This finding followed a study in New Jersey hospitals that found that almost 90% of patients who had COVID-19 listed as a cause of death had a Do Not Resuscitate Order in place before their hospitalization. From the study:
The significance of DNR status as an independent risk factor for mortality has not been documented previously in COVID19 patients. The present study analyzed data of 1270 patients with COVID-19, who were admitted to our institutions during the peak of the COVID-19 pandemic in New Jersey. DNR patients had higher hazard ratios for risk of death and lower survival outcomes compared to non-DNR patients. The association between DNR status and poor clinical outcomes remained independently significant after adjustment for important clinical factors, including age, gender, COVID-19 symptoms at the time of admission and comorbidities.
So, if your doctor felt your health was poor enough to determine that resuscitating you or using lifesaving treatment would not maintain any quality of life, no matter your age, primary diagnosis, or related symptoms, you were more likely to die with COVID-19 on your chart.

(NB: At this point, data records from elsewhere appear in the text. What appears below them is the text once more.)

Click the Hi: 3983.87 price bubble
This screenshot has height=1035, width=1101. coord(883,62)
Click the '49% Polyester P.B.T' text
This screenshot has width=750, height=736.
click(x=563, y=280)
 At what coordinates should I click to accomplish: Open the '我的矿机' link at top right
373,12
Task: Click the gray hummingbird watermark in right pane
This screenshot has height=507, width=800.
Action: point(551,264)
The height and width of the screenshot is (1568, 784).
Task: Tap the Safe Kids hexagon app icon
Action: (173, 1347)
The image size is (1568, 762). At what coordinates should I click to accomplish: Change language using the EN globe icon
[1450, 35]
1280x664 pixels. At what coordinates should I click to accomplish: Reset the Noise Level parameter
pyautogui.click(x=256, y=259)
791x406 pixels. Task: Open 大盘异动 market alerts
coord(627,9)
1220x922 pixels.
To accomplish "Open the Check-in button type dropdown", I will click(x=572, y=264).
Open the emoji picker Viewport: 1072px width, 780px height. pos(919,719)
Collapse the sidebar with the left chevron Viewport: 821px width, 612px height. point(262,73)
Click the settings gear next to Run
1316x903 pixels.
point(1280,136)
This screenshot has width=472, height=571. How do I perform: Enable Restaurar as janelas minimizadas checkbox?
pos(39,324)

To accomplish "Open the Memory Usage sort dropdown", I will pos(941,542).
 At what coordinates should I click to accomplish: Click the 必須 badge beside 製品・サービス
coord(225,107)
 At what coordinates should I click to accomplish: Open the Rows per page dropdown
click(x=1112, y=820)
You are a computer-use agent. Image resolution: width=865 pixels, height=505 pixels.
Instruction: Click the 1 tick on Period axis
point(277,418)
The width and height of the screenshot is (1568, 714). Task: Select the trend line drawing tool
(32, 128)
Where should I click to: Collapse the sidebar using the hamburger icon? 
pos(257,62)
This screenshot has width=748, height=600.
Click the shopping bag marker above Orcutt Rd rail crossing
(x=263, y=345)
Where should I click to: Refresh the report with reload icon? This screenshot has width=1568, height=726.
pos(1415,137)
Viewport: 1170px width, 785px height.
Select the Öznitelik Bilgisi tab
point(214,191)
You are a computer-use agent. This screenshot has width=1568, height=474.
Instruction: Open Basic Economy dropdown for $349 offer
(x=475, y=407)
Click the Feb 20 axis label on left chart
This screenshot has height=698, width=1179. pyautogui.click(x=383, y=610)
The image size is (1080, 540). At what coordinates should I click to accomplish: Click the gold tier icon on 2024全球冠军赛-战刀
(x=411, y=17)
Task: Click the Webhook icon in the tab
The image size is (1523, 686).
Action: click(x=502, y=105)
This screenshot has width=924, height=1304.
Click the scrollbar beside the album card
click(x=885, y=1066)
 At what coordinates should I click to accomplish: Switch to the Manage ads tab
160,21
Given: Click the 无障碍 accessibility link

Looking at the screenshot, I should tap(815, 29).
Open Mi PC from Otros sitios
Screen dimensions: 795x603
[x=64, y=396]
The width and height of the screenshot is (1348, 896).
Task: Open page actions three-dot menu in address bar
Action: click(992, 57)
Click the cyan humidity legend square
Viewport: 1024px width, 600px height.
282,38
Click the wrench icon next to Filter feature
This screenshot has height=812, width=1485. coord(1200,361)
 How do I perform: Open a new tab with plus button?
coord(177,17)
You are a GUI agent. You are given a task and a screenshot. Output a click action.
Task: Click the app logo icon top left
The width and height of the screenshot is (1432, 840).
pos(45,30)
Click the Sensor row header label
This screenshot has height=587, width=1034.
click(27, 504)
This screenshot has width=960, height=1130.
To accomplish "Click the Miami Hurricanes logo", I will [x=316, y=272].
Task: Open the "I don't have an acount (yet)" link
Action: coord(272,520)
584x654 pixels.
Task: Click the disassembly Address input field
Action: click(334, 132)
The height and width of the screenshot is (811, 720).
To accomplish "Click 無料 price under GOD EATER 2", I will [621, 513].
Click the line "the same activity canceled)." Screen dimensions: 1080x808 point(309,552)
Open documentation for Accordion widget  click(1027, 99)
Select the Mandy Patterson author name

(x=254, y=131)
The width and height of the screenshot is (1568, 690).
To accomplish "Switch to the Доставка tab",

Short version: For those dying after COVID vaccinations, the CDC has been relatively scrupulous in distinguishing between those who merely died *with* COVID, as opposed to those who may have died *because of* COVID.
For those dying during the pandemic per se, that distinction was largely ignored or glossed over.
Article did not seem to discuss anything “About Post-Vaccine COVID Breakthrough Infections”.